Hey look everyone! It's #MarcusAurelius Equitius Probus's birthday! We don't know much about this gent, but history says he was a military commander of sorts who kicked major ass out in the battlefields of Syria and Egypt. When his boss, Tacitus, up and croaked, #Probus had a new boss, #Florian. Prob was all like, 'Nuh, uh, I ain't fightin' for that choad.' When Flo heard this, he was all like, 'Ummmm YAAA. You gotta fight for me, you did pinky swears with Taci so you just gotta.' And, Prob said, fine. Let's meet on a field of battle and settle this like real dudes who wear #togas during battle. Hmm.. The Middle East, mid-summer. Be there, or be square, ya dingus.'
Well, Florian's men weren't too keen on the heat stroke they were suffering, and the ass-kicking they were getting from Probus, so they up and killed Florian. Then, they all did a group pinky swear and yeah.
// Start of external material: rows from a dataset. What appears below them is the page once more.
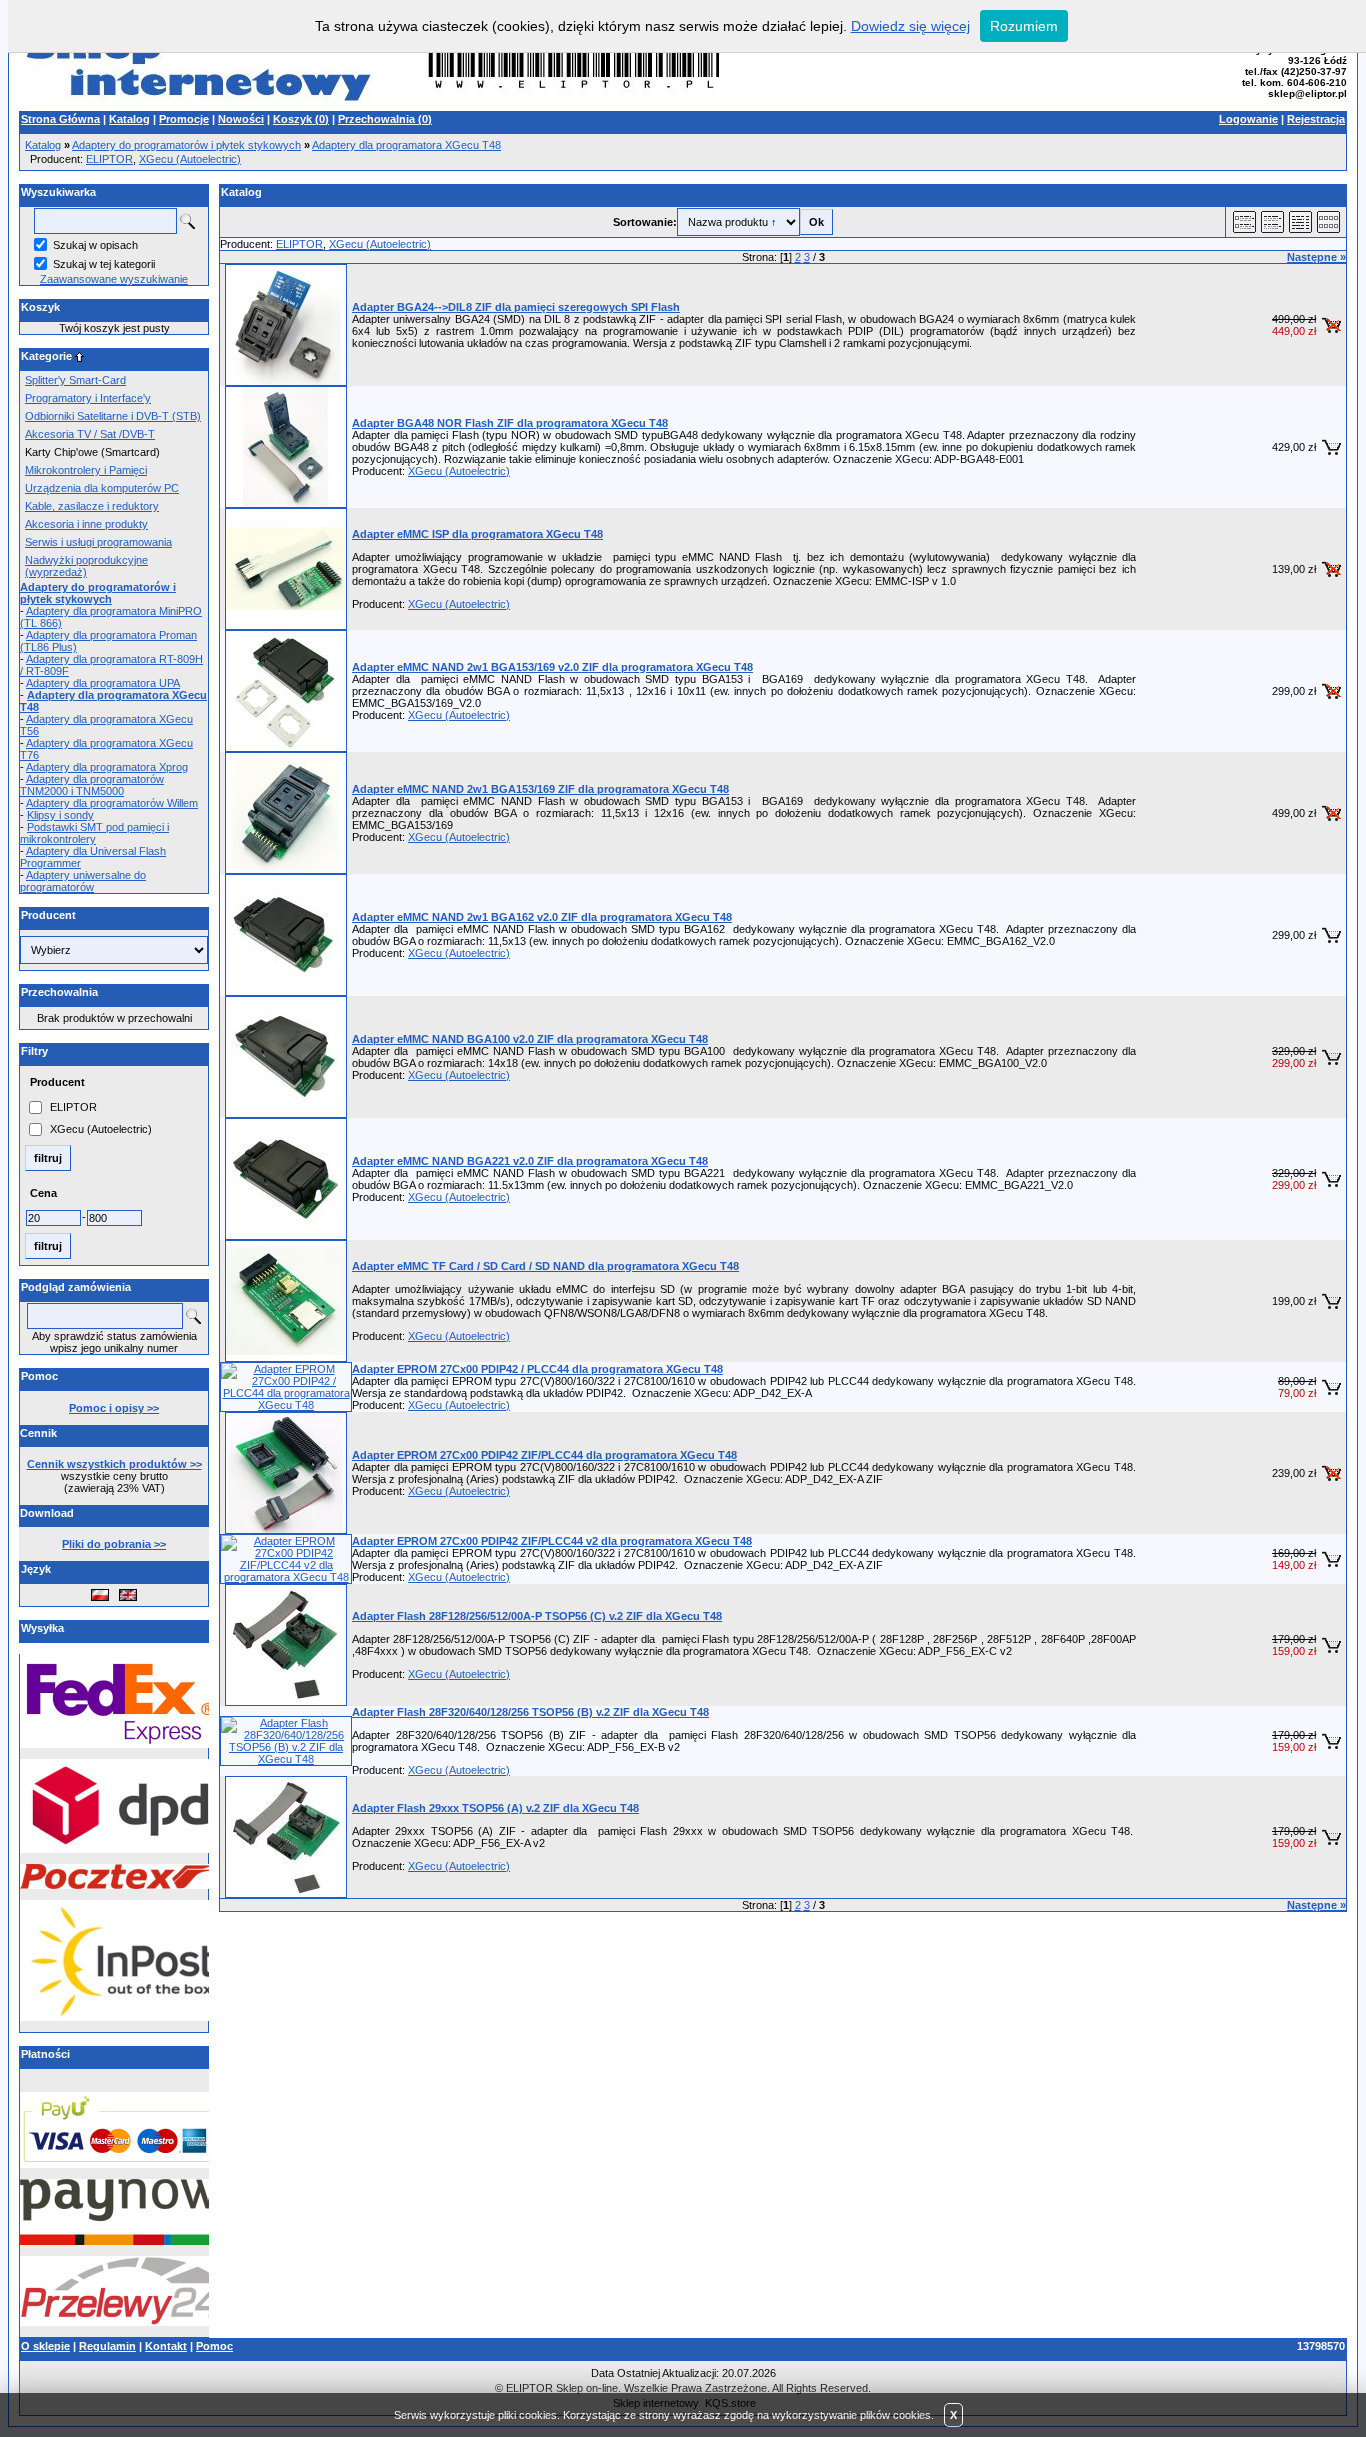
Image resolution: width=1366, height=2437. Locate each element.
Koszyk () (301, 119)
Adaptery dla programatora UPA (103, 683)
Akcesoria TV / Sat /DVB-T (90, 434)
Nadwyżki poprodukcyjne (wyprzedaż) (86, 566)
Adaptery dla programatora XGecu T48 (406, 145)
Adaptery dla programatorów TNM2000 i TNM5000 (92, 785)
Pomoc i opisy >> (114, 1408)
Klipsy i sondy (60, 815)
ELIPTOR (109, 159)
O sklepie (45, 2346)
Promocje (184, 119)
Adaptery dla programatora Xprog (107, 767)
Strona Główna (60, 119)
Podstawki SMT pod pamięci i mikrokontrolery (94, 833)
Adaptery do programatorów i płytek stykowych (186, 145)
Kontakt (166, 2346)
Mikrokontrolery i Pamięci (86, 470)
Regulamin (107, 2346)
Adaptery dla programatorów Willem (112, 803)
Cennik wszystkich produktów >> (114, 1464)
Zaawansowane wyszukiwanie (114, 279)
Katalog (129, 119)
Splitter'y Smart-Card (75, 380)
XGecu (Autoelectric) (190, 159)
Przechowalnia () (385, 119)
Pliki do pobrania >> (114, 1544)
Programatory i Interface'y (88, 398)
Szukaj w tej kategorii (104, 264)
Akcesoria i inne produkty (86, 524)
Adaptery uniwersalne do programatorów (83, 881)
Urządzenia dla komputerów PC (102, 488)
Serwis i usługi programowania (98, 542)
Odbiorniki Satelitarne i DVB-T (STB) (113, 416)
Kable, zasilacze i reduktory (92, 506)
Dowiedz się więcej (910, 26)
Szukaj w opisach (95, 245)
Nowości (241, 119)
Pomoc (214, 2346)
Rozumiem (1024, 26)
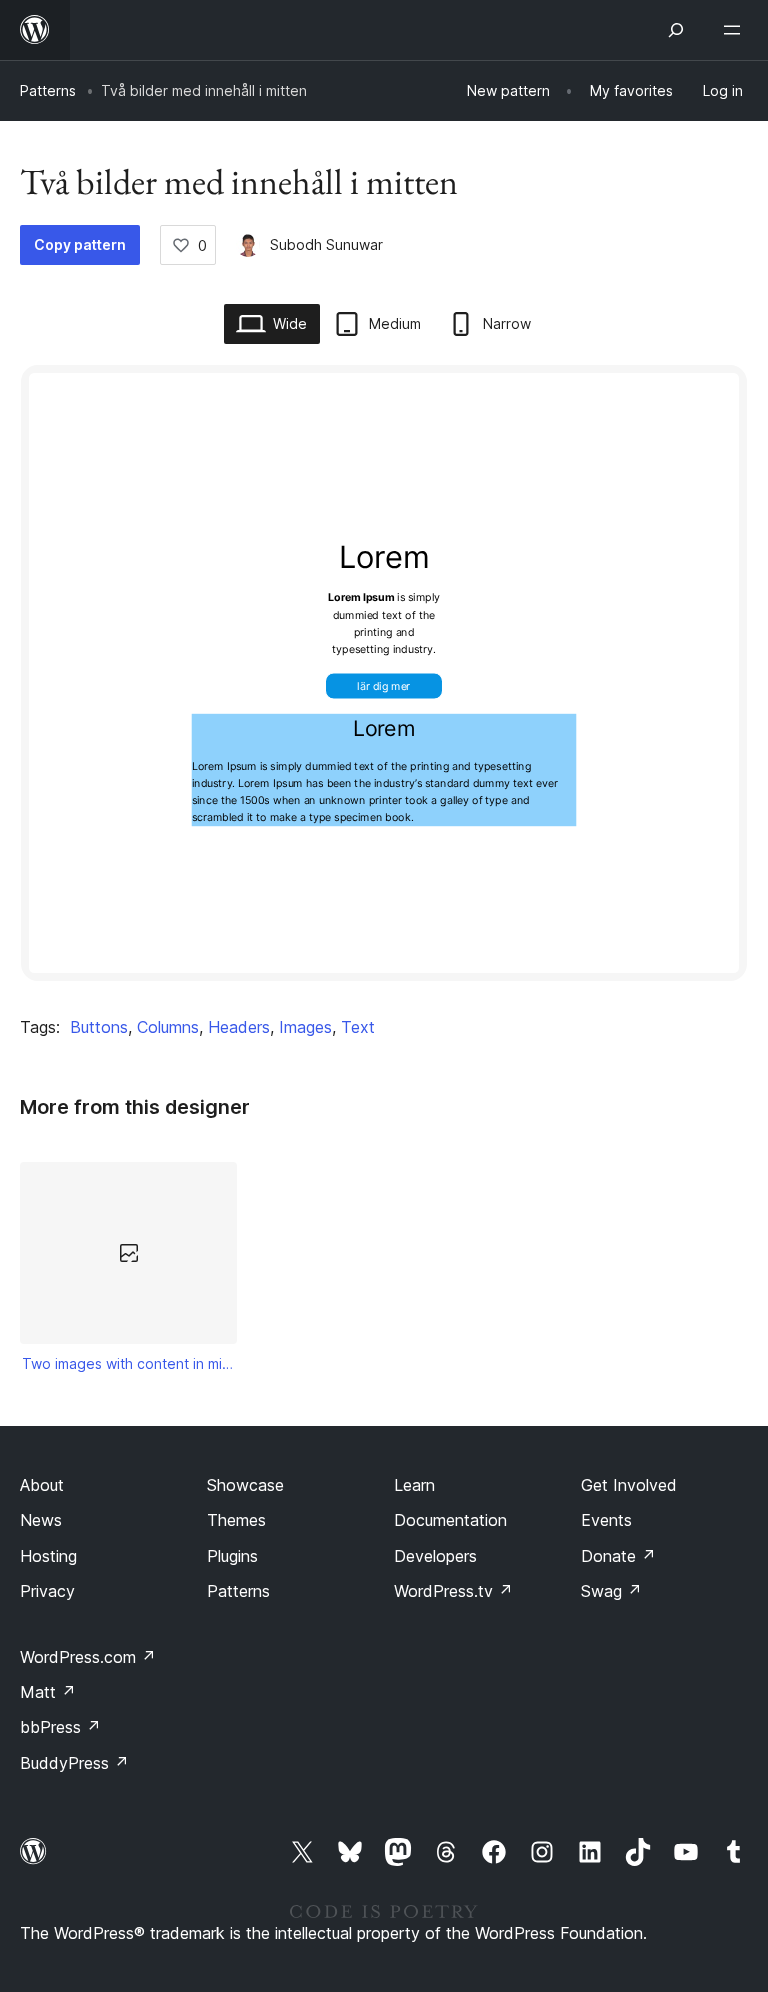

Years passed and the battles raged on, most were victorious, but then came the day when the soldiers said you're just not cool enough, Prob, and this new dude, Carus, has promised us tents set up for cuddling kittens as a way to de-stress from all of this battle crap. So, buh bye, Prob, you're dead now.
Poor Probus. I do hope you have one helluva birthday! maybe hang with some of the dudes who dug your style like #Patton and Montgomery! Make sure you share your cake!